• [Extracted material]:
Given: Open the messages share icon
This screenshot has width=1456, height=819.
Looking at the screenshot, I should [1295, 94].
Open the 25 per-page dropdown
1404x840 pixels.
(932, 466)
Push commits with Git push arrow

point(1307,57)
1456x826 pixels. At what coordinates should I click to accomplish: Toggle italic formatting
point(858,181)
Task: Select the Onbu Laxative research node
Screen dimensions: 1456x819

• [Required action]: Set down exactly the lines beginning at the one that holds "Task: Select the Onbu Laxative research node" and ending with the last line of the data.

• [Solution for this problem]:
Task: Select the Onbu Laxative research node
Screen dimensions: 1456x819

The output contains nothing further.